Cell fate refinement during morphogenesis is regulated by an interplay between gene regulatory networks and the actomyosin network

During embryo development, cell interactions with the extracellular environment provides mechanical cues, necessary for the refinement of cell fate specification and morphogenesis. The sea urchin larval skeletogenesis is an excellent system to investigate the interplay between the gene regulatory network (GRN) and the protein networks that sense the mechanical properties of the environment and respond to it. The sea urchin calcite spicules are formed within a tubular compartment generated by the skeletogenic cells. The sea urchin skeletogenic gene regulatory network is known in great details and apparently evolved from an ancestral tubulogenesis program from which vertebrates’ vascularization had evolved. In the early stages of sea urchin skeletogenesis, skeletogenic genes are uniformly expressed in the skeletogenic lineage. However, when the spicules form the skeletogenic cells become more specialized and distinct regulatory states control the elongation of individual skeletal rods.

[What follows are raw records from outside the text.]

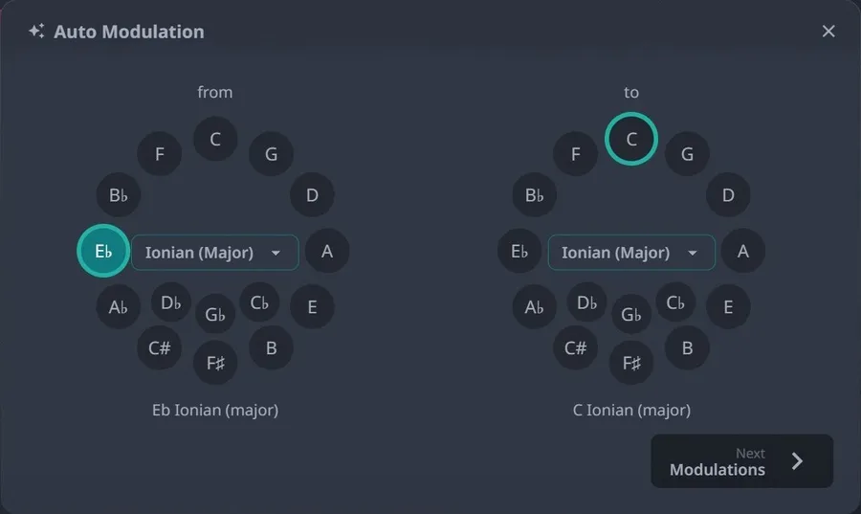Click the Auto Modulation sparkle icon
Screen dimensions: 861x514
pyautogui.click(x=36, y=32)
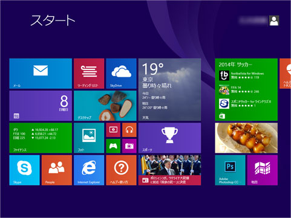The image size is (291, 218).
Task: Open the Skype tile
Action: pos(24,170)
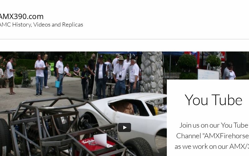Click the tagline AMC History, Videos and Replicas
The height and width of the screenshot is (156, 249).
point(41,25)
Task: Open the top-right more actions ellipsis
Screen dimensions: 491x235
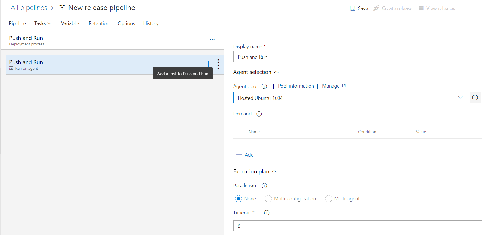Action: 465,8
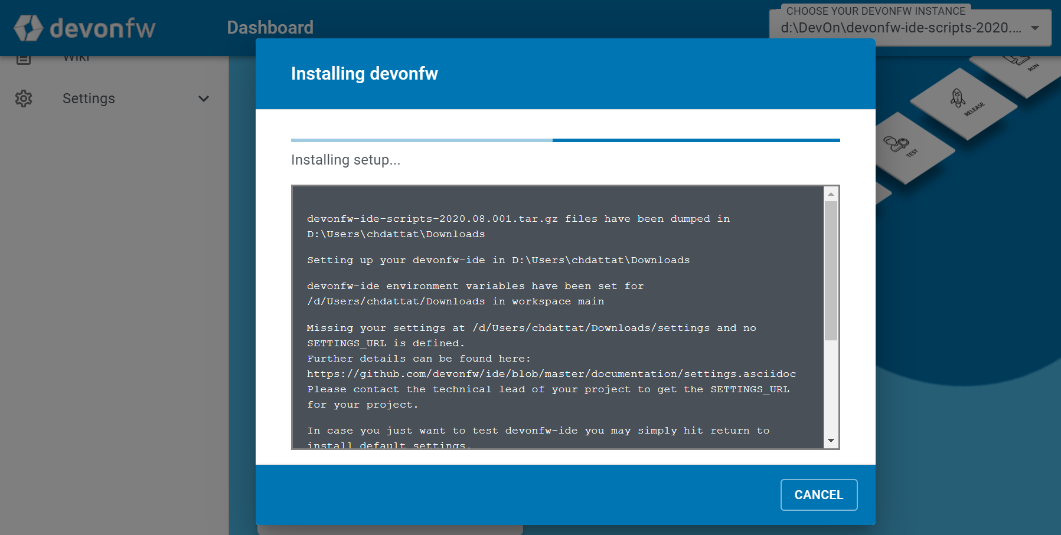Click the devonfw hexagon logo icon
This screenshot has height=535, width=1061.
point(28,28)
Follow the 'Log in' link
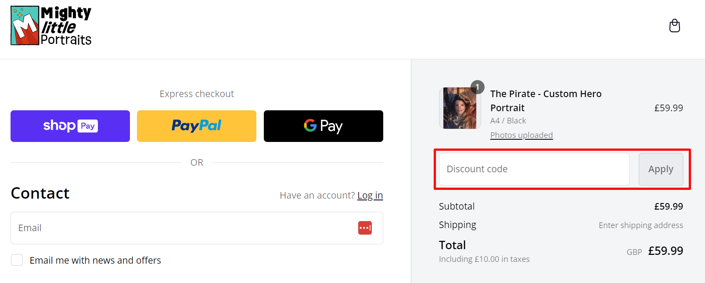Screen dimensions: 705x283 pos(370,196)
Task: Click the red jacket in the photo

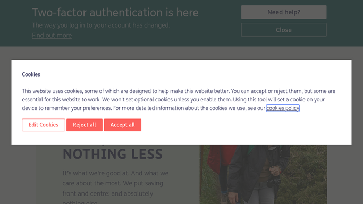Action: point(221,158)
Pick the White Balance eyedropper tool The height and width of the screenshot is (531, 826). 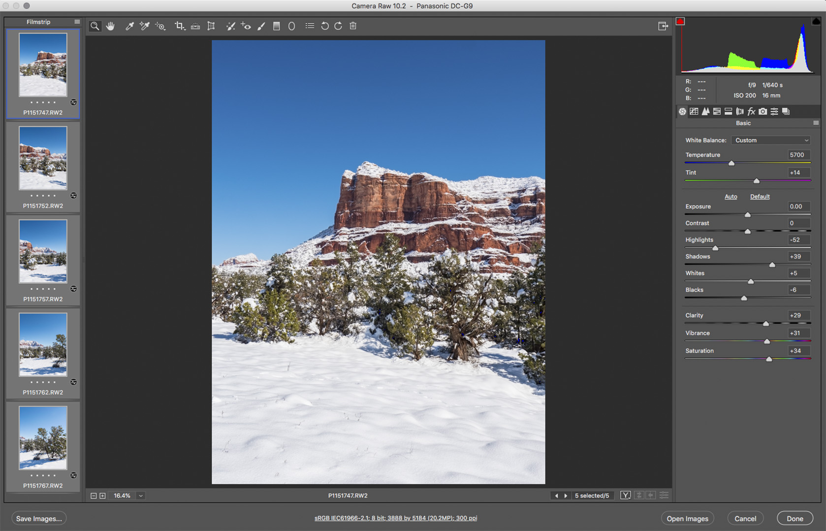129,26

This differential gene expression is also observed is skeletogenic cell cultures suggesting that the skeletogenic cells are able to autonomically distinguish between the tips and the back of the skeletal rods. Here we show that actomyosin remodeling and specifically, the Rho-associated coiled-coil kinase (ROCK), regulates skeletal formation, elongation and gene expression in the sea urchin embryo. ROCK inhibition in whole embryo and in skeletogenic cell cultures significantly delays skeletal growth, induces sever ectopic branching and prevents the formation of tip-specific regulatory states. We propose that ROCK and the actomyosin network, sense the spicule stiffness and transde it into gene expression, providing a necessary feedback between spicule elongation and the skeletogenic GRN.